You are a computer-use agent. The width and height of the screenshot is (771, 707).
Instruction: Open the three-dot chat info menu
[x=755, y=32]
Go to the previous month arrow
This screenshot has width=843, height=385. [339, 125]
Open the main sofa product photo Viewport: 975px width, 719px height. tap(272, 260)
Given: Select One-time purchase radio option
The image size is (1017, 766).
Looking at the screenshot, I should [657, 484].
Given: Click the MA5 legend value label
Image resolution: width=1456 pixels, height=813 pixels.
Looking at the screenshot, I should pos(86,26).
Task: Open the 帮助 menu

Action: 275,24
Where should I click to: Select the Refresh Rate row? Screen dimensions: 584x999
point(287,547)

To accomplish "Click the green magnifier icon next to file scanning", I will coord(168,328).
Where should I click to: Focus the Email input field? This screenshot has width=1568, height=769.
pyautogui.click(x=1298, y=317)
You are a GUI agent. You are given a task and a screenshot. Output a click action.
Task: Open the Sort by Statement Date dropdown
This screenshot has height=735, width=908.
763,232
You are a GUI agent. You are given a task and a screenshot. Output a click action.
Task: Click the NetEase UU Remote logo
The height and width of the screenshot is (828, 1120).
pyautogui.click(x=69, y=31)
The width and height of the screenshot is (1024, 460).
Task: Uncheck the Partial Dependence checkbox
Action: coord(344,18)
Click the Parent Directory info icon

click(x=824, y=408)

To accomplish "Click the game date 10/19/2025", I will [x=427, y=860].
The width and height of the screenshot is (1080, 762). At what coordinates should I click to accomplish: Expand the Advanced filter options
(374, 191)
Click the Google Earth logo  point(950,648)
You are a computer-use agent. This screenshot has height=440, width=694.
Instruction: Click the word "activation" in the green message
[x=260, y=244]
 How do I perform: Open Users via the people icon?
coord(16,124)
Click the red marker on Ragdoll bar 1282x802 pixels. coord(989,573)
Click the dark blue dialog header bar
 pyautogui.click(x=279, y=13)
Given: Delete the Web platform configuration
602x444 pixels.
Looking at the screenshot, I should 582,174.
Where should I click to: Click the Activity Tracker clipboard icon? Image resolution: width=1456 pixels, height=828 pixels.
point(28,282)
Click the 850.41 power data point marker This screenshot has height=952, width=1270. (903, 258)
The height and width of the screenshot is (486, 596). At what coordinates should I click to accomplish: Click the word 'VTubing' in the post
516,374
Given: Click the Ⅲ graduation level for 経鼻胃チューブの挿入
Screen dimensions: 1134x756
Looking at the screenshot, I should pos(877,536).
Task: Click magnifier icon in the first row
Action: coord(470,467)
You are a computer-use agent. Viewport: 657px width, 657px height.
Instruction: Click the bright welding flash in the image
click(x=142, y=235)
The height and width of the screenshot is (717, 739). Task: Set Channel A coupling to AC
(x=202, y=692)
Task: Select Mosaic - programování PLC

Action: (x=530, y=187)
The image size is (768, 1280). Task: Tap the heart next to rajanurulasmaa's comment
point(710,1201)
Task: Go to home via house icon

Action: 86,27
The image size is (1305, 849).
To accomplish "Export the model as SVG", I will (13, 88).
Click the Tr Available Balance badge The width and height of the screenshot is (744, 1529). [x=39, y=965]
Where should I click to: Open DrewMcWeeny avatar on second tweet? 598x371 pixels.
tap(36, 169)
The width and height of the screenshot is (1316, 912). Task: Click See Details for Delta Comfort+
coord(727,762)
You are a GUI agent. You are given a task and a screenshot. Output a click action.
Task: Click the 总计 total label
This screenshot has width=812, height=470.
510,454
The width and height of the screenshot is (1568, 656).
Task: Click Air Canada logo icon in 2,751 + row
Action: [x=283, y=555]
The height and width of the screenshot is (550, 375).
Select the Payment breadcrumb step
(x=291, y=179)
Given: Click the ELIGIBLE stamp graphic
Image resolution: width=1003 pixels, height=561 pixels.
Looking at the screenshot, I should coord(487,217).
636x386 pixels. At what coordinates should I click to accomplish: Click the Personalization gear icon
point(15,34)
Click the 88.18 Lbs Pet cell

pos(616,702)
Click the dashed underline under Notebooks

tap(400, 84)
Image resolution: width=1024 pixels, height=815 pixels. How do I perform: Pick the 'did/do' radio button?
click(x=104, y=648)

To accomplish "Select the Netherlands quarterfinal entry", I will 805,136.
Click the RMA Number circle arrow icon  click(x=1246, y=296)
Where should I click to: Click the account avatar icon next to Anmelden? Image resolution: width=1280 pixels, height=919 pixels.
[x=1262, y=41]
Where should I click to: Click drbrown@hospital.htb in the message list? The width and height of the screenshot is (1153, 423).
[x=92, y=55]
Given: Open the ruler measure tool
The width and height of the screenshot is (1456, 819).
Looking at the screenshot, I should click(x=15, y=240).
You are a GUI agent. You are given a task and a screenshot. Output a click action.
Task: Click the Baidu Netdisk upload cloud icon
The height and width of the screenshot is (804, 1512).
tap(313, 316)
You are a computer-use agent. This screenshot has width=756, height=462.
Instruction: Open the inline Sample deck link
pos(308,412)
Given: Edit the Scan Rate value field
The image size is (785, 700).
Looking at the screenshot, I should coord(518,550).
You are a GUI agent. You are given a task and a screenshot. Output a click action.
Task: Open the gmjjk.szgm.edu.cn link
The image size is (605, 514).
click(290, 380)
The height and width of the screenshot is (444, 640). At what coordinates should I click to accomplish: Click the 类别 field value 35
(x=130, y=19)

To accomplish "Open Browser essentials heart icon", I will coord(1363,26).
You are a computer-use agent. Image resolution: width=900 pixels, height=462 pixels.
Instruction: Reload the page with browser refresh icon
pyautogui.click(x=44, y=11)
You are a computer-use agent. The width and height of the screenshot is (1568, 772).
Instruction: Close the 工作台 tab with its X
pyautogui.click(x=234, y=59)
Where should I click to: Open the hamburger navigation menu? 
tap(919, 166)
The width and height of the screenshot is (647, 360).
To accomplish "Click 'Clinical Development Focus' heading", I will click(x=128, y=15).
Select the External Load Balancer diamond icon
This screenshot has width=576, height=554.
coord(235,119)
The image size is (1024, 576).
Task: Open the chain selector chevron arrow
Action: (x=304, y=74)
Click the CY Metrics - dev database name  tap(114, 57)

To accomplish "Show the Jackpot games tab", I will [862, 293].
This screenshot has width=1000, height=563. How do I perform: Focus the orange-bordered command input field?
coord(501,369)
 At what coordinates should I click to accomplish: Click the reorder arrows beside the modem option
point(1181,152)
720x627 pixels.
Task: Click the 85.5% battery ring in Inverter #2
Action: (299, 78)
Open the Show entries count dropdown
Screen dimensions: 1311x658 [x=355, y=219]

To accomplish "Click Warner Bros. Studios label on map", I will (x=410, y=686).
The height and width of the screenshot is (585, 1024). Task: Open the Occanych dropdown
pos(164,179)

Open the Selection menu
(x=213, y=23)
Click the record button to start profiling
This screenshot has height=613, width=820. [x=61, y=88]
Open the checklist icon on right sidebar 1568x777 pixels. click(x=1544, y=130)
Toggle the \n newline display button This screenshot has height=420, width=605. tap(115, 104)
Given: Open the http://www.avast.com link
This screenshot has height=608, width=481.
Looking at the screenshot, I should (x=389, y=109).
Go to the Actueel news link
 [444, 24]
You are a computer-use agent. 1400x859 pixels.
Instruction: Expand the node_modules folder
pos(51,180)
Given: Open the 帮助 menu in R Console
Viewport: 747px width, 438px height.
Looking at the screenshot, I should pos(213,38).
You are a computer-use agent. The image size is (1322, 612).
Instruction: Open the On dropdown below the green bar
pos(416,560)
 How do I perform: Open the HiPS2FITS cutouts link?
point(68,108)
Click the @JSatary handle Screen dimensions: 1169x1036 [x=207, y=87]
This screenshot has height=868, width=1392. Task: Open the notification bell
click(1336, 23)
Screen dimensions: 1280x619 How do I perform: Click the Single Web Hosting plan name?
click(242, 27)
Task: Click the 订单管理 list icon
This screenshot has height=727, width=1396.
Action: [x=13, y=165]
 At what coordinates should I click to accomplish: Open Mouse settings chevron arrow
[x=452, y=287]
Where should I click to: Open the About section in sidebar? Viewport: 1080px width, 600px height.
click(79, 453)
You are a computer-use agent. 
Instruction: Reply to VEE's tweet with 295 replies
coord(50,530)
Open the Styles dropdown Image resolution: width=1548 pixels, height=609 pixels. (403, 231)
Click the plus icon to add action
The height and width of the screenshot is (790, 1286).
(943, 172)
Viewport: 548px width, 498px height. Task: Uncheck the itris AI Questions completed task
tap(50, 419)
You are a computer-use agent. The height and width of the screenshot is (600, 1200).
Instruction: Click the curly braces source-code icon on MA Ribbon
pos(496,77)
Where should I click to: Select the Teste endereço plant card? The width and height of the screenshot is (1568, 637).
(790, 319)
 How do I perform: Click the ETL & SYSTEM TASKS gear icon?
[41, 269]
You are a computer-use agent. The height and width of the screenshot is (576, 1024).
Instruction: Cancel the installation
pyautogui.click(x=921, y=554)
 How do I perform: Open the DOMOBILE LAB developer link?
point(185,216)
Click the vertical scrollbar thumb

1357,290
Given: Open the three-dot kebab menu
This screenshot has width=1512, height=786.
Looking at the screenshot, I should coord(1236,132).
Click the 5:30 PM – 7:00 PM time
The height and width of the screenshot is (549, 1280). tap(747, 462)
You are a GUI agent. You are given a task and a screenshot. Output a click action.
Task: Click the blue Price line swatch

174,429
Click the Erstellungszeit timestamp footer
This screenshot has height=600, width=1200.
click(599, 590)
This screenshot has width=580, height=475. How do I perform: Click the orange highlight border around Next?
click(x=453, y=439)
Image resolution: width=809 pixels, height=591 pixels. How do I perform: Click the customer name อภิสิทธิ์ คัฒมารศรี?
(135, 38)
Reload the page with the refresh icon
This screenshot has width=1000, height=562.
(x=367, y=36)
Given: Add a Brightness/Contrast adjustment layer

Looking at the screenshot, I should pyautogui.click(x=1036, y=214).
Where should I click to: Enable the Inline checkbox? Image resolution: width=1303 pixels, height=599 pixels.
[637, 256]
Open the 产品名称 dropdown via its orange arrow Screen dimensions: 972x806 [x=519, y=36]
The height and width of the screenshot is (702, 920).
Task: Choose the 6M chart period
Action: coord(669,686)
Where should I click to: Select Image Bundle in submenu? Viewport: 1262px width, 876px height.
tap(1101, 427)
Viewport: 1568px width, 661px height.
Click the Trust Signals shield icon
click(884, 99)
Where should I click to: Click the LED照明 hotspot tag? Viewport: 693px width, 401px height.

- **TO DO**:
The answer must hold exactly the lines of the entries above, from the first line through the line that contains "has height=440, width=694.", and no others.

- **TASK ANSWER**:
You are a computer-use agent. The width and height of the screenshot is (771, 707).
Instruction: Open the three-dot chat info menu
[x=755, y=32]
Go to the previous month arrow
This screenshot has width=843, height=385. [339, 125]
Open the main sofa product photo Viewport: 975px width, 719px height. tap(272, 260)
Given: Select One-time purchase radio option
The image size is (1017, 766).
Looking at the screenshot, I should [657, 484].
Given: Click the MA5 legend value label
Image resolution: width=1456 pixels, height=813 pixels.
Looking at the screenshot, I should pos(86,26).
Task: Open the 帮助 menu

Action: 275,24
Where should I click to: Select the Refresh Rate row? Screen dimensions: 584x999
point(287,547)

To accomplish "Click the green magnifier icon next to file scanning", I will coord(168,328).
Where should I click to: Focus the Email input field? This screenshot has width=1568, height=769.
pyautogui.click(x=1298, y=317)
You are a GUI agent. You are given a task and a screenshot. Output a click action.
Task: Open the Sort by Statement Date dropdown
This screenshot has height=735, width=908.
763,232
You are a GUI agent. You are given a task and a screenshot. Output a click action.
Task: Click the NetEase UU Remote logo
The height and width of the screenshot is (828, 1120).
pyautogui.click(x=69, y=31)
The width and height of the screenshot is (1024, 460).
Task: Uncheck the Partial Dependence checkbox
Action: coord(344,18)
Click the Parent Directory info icon

click(x=824, y=408)

To accomplish "Click the game date 10/19/2025", I will [x=427, y=860].
The width and height of the screenshot is (1080, 762). At what coordinates should I click to accomplish: Expand the Advanced filter options
(374, 191)
Click the Google Earth logo  point(950,648)
You are a computer-use agent. This screenshot has height=440, width=694.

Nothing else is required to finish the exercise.